Aim =
Transcribe the lines from the start of the records through the line containing "will click(244, 299).", including both ends.

─── Records to process ───

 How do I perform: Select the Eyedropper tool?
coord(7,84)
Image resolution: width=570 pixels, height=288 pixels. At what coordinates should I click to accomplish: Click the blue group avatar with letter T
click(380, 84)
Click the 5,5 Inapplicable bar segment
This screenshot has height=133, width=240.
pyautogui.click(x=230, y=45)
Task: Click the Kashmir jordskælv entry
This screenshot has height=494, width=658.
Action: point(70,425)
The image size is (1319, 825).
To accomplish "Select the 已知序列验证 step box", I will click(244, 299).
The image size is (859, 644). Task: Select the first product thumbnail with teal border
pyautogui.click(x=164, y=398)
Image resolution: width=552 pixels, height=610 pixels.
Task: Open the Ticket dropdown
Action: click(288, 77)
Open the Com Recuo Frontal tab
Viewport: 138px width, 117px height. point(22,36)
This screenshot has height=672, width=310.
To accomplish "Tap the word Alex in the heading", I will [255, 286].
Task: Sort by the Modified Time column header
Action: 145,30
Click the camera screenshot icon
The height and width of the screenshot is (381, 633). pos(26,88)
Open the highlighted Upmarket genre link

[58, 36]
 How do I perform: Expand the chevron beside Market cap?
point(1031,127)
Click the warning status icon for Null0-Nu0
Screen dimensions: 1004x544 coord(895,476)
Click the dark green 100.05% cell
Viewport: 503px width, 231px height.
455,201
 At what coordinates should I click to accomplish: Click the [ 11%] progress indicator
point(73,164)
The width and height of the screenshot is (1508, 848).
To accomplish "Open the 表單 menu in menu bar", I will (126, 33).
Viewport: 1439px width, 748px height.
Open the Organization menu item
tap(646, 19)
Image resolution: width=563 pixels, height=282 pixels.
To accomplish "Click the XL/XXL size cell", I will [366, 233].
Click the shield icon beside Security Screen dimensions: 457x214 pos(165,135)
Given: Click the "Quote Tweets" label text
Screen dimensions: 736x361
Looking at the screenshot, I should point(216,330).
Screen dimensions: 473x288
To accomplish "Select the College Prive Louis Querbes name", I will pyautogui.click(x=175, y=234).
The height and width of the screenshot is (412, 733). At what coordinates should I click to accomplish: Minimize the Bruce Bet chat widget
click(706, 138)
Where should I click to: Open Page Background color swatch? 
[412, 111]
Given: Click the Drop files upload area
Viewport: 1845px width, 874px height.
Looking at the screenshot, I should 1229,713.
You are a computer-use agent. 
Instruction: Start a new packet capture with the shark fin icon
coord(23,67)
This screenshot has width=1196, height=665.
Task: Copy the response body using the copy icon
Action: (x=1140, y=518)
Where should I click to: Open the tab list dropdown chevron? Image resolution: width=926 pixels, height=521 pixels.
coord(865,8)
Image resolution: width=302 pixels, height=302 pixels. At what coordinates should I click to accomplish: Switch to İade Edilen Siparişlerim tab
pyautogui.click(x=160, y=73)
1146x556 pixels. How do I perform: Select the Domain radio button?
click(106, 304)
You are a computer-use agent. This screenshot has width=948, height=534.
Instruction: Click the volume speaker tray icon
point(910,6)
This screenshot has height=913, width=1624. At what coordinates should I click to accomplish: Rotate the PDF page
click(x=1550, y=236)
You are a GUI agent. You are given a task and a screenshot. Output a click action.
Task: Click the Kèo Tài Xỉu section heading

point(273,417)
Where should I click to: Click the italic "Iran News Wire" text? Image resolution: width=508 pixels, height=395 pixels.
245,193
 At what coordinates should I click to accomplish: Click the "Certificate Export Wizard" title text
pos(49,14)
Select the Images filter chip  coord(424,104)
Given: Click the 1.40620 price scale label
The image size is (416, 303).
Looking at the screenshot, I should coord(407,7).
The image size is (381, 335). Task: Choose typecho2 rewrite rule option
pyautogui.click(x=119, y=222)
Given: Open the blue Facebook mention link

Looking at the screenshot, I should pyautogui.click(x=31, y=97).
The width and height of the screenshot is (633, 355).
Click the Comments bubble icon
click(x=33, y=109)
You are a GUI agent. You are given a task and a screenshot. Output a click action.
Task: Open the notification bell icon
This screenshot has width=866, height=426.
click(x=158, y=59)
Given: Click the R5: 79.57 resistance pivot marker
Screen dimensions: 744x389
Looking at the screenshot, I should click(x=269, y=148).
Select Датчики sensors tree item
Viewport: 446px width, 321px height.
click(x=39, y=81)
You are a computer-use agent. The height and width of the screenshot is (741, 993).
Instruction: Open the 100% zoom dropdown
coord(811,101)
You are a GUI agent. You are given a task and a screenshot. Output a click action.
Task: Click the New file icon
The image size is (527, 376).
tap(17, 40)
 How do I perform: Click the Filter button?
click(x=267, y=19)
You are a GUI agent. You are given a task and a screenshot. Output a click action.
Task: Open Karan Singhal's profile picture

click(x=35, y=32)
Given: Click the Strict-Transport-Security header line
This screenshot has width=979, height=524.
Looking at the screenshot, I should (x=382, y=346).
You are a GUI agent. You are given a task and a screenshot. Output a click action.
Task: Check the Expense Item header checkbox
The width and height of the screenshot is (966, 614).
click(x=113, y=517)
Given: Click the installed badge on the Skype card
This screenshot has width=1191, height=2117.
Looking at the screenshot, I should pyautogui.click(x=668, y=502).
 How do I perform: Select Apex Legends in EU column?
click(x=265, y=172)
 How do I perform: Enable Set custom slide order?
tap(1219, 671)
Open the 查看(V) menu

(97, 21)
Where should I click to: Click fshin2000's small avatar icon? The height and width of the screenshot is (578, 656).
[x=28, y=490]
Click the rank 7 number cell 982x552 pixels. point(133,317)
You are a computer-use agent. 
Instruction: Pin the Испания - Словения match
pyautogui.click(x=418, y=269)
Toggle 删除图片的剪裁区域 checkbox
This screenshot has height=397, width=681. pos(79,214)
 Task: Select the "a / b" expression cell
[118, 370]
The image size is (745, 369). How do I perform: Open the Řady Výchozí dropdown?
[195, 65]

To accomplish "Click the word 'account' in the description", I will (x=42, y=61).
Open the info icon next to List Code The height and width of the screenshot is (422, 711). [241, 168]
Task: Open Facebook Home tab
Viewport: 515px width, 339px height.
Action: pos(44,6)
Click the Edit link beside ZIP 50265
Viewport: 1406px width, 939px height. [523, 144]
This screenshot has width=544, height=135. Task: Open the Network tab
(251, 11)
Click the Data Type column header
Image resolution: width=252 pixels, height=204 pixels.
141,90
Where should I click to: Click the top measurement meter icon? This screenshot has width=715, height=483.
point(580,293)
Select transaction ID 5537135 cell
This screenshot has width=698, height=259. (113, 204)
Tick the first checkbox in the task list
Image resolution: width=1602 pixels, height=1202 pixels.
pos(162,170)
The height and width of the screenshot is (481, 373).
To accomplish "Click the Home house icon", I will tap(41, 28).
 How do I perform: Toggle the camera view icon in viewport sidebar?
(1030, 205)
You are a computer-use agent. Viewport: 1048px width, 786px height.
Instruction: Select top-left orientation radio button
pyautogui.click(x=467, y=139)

───

The result =
 How do I perform: Select the Eyedropper tool?
coord(7,84)
Image resolution: width=570 pixels, height=288 pixels. At what coordinates should I click to accomplish: Click the blue group avatar with letter T
click(380, 84)
Click the 5,5 Inapplicable bar segment
This screenshot has height=133, width=240.
pyautogui.click(x=230, y=45)
Task: Click the Kashmir jordskælv entry
This screenshot has height=494, width=658.
Action: point(70,425)
The image size is (1319, 825).
To accomplish "Select the 已知序列验证 step box", I will click(244, 299).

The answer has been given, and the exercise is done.